▸ EXCERPT:
= = = = =

DCS apparently forgot about the Kennedys, for no follow-up visit was ever made. But the Kennedys have not forgotten about DCS or the accompanying police officers. HSLDA filed a lawsuit in federal court on behalf of the Kennedys against the individuals and agencies responsible for this outrageous conduct. The Kennedys claim the authorities violated their constitutional right to be safe and secure in their home from government intrusion (Fourth Amendment), as well as their liberty interest in family privacy (Fourteenth Amendment). The lawsuit seeks compensation for the emotional injuries suffered by the Kennedys, as well as a declaration from the court that warrantless entry into their homes by social workers or the police, in non-emergency situations, is a violation of the U.S. Constitution.

In the meantime, Bob and Maria are trying to return to everyday family life. But Maria lives in almost constant fear of another anonymous report and investigation. Every time her child cries or screams, she winces at the thought of social services. She doesn't like to have her children in public for fear that she might be reported. And to Maria, a report equals an investigation. And an investigation means the invasion of the home and the arbitrary removal decision of a social worker hostile to her values.

Bob and Maria Kennedy did everything they could reasonably do to protect themselves and their children from the personal violation they experienced. Now they are asking a federal court to do for others what they could not do for themselves.

= = = = =

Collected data

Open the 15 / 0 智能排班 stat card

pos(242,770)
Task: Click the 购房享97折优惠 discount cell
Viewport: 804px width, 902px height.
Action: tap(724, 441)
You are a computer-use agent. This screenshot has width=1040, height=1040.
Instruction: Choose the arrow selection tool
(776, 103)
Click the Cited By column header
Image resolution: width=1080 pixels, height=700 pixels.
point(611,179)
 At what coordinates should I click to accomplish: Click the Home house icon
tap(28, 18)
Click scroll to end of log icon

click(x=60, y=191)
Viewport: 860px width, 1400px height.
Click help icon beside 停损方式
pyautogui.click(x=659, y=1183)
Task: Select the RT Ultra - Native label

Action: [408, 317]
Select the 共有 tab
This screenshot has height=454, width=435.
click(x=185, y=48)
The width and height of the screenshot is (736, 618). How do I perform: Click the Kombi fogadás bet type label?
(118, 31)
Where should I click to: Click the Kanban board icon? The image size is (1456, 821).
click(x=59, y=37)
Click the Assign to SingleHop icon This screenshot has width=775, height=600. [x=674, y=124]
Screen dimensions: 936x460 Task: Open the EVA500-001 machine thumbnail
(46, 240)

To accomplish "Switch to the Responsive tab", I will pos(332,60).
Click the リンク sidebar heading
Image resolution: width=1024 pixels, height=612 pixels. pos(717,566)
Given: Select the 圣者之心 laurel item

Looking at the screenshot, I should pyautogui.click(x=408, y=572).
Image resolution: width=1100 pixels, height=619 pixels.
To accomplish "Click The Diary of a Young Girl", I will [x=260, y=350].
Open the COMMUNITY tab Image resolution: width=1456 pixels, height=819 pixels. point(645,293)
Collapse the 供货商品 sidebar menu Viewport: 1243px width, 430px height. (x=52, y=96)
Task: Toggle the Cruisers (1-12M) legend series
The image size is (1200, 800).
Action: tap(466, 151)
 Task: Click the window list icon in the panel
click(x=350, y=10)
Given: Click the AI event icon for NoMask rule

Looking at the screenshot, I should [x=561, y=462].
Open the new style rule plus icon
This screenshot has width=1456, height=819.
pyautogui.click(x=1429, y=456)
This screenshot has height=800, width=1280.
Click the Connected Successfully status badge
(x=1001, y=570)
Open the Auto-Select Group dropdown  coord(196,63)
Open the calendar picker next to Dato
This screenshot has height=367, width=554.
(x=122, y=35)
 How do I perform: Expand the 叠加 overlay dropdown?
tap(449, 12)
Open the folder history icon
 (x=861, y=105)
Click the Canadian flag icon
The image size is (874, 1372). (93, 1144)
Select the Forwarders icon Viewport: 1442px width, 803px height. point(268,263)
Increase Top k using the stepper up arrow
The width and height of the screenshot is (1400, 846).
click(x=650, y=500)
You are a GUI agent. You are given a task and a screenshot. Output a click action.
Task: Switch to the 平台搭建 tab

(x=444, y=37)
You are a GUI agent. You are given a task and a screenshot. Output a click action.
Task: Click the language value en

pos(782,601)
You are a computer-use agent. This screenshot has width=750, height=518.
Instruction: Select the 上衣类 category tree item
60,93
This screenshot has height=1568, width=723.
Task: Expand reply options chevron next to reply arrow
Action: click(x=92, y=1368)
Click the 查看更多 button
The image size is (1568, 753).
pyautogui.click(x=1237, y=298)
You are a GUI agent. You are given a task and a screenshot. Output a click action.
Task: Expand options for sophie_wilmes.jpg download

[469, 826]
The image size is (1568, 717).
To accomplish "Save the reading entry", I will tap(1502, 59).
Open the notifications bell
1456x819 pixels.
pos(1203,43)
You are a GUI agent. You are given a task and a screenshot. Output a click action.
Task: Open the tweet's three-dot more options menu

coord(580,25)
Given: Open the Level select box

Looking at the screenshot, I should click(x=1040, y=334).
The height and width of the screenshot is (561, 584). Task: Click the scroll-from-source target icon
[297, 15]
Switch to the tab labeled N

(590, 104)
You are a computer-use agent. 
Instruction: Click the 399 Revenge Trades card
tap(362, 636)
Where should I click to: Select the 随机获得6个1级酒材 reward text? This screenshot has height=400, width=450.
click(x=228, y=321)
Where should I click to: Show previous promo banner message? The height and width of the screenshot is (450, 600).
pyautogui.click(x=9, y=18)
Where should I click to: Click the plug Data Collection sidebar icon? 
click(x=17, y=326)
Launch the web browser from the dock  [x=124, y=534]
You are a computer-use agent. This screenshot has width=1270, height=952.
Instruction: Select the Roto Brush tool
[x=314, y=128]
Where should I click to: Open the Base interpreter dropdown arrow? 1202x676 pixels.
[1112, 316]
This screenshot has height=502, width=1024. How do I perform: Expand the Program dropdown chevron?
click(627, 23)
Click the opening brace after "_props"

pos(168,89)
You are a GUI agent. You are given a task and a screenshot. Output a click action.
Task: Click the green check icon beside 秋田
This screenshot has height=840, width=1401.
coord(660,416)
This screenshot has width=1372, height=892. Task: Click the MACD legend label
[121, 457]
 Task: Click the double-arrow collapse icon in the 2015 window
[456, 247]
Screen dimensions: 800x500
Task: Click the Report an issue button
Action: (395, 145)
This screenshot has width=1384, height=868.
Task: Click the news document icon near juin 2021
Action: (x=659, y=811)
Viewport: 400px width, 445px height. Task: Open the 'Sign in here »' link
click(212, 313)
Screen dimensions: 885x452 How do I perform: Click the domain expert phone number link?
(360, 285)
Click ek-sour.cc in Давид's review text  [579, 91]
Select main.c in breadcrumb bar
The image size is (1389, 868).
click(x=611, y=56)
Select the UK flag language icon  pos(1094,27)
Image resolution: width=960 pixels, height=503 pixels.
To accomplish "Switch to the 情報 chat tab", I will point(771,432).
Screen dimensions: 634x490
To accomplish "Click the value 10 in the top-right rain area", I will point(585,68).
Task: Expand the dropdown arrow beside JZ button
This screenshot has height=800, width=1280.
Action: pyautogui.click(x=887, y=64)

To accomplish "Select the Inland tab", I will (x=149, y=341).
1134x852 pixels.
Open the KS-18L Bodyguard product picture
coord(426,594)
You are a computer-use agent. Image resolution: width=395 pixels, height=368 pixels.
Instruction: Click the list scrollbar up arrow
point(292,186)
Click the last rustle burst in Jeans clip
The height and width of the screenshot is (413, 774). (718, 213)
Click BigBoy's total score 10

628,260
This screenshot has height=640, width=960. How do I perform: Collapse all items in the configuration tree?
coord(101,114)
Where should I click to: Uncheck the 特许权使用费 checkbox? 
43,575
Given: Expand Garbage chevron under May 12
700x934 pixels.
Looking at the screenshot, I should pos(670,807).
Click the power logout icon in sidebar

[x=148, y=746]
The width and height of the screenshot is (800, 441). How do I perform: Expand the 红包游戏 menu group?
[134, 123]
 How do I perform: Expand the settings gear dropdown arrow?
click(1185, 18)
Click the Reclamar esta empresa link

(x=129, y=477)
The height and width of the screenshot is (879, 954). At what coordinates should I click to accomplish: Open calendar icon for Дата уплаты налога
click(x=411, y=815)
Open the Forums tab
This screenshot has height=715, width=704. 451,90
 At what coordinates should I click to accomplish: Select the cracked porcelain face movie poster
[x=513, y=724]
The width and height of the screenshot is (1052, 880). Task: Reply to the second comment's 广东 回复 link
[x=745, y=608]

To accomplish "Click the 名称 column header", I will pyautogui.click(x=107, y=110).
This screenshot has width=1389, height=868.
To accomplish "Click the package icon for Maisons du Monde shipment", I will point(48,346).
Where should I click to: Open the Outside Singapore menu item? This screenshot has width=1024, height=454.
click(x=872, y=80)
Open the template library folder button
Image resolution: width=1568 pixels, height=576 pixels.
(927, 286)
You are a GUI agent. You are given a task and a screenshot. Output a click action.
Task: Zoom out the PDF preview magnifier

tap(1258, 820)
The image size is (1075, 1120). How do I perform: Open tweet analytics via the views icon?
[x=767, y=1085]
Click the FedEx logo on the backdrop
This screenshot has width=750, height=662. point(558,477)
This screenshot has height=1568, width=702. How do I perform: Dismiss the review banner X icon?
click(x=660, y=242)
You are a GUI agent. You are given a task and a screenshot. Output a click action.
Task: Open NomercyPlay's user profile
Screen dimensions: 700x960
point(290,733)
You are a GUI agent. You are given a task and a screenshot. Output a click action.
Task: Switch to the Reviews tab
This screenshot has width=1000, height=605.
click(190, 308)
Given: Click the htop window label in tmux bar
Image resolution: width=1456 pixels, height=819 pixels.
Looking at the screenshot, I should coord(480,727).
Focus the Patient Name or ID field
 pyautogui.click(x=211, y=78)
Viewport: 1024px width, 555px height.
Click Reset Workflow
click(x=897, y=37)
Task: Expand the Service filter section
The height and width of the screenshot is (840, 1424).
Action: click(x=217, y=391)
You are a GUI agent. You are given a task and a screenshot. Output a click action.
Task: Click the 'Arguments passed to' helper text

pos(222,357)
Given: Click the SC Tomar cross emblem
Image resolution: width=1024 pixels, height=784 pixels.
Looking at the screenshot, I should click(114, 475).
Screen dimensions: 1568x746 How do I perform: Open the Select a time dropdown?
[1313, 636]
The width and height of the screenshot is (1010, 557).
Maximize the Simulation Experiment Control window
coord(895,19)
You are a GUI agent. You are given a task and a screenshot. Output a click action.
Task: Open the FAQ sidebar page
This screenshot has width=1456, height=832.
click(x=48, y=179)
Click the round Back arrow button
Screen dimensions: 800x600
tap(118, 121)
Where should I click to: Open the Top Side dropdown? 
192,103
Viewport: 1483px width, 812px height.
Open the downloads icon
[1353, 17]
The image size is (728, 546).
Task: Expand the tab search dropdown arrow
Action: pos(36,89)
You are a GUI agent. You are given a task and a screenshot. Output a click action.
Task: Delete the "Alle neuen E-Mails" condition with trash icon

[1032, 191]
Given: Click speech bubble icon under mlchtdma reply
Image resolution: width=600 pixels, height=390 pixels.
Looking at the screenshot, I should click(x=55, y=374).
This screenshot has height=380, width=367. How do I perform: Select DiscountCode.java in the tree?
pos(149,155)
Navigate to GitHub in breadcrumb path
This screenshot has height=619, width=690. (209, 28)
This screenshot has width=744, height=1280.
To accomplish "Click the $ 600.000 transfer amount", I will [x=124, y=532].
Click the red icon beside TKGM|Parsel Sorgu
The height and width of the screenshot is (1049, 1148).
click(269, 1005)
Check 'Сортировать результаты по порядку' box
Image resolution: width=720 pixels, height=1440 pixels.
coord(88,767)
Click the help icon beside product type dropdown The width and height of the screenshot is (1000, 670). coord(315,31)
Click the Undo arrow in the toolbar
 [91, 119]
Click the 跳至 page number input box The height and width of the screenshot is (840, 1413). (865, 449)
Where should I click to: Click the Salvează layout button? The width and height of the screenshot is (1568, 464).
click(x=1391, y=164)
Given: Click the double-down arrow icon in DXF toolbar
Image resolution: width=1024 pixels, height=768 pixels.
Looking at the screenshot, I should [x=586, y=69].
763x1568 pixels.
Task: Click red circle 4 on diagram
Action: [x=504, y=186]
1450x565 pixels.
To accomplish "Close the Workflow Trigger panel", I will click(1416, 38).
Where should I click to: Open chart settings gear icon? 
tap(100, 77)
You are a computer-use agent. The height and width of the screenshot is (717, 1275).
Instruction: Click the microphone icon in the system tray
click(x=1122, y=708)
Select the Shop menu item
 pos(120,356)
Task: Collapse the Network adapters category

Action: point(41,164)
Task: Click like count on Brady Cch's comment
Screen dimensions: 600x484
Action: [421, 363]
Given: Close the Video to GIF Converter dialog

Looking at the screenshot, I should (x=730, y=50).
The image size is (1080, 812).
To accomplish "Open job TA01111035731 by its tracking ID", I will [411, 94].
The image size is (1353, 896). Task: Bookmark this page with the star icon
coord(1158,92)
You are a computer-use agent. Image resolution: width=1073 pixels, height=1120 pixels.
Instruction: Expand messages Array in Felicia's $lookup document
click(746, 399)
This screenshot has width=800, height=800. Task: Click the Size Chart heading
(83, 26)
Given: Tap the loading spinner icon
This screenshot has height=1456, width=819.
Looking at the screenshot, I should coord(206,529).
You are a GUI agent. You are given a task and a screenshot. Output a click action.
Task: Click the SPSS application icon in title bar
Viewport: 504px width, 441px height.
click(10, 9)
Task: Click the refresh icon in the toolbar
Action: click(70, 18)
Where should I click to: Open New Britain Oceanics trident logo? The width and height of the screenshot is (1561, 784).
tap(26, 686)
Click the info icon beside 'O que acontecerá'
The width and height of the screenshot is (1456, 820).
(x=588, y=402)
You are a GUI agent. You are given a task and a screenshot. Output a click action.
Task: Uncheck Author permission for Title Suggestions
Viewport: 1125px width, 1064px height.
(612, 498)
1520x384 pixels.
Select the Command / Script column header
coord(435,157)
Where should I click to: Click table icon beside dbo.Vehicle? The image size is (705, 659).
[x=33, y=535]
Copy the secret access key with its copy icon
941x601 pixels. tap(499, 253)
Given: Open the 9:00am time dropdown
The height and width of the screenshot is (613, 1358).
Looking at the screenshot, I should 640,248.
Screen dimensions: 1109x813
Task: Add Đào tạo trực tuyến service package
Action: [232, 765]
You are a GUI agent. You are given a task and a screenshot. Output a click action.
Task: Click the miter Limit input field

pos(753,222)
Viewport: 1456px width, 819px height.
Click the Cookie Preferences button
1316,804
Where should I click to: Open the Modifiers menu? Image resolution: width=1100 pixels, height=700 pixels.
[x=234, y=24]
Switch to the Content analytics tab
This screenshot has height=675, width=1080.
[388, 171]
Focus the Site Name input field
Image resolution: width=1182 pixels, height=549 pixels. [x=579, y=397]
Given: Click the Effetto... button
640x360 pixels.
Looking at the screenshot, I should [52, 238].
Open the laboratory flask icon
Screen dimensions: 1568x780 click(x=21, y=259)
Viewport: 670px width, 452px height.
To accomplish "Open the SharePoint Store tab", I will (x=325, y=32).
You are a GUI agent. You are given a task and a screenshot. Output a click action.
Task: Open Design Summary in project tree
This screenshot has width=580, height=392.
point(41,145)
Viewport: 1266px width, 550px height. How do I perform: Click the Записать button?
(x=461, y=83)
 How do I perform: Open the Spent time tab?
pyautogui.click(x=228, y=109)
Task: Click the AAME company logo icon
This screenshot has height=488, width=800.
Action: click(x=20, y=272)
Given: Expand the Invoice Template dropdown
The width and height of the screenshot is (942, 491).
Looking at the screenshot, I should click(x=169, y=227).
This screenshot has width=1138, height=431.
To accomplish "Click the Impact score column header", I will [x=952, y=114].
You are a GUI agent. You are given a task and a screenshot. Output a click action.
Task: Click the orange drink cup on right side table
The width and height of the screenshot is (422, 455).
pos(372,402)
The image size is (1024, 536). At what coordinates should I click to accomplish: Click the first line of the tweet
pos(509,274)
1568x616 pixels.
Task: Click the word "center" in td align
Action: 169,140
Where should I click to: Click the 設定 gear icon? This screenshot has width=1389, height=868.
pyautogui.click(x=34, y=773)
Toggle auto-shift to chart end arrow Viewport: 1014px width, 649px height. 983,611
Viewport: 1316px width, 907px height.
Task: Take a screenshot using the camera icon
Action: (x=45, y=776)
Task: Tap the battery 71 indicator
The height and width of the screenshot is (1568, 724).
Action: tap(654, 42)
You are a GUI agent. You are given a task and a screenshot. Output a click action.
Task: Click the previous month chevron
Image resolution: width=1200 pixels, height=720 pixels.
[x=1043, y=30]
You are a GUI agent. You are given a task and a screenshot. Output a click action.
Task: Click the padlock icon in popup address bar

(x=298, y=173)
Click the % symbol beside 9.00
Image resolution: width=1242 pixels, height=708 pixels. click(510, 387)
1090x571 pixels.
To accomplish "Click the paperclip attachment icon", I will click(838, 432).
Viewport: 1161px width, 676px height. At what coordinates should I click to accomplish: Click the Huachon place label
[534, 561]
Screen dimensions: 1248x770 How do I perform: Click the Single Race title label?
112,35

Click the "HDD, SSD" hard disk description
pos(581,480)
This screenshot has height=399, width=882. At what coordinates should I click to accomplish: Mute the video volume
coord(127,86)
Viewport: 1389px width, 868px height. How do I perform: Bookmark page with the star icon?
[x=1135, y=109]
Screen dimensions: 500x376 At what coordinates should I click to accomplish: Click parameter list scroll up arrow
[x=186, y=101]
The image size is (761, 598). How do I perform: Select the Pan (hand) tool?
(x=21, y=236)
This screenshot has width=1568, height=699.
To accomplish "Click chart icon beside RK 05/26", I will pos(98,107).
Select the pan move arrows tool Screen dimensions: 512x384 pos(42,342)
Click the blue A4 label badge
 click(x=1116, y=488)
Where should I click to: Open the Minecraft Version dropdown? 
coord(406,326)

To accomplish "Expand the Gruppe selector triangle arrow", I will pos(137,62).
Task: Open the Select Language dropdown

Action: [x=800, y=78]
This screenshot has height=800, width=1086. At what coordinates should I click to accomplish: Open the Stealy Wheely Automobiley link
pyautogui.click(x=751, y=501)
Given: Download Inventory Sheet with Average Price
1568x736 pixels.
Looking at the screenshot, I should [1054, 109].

= = = = =

▸ TASK SET:
**a.** Swap "personal violation" for "personal intrusion" and write out the excerpt about the Kennedys' lawsuit from "Bob and Maria Kennedy" up to and including "do for themselves.".
**b.** In the excerpt about the Kennedys' lawsuit, which organization filed the suit in federal court on the family's behalf?
You can set the records aside, since they aren't needed here.

▸ OUTPUTS:
**a.**
Bob and Maria Kennedy did everything they could reasonably do to protect themselves and their children from the personal intrusion they experienced. Now they are asking a federal court to do for others what they could not do for themselves.

**b.** HSLDA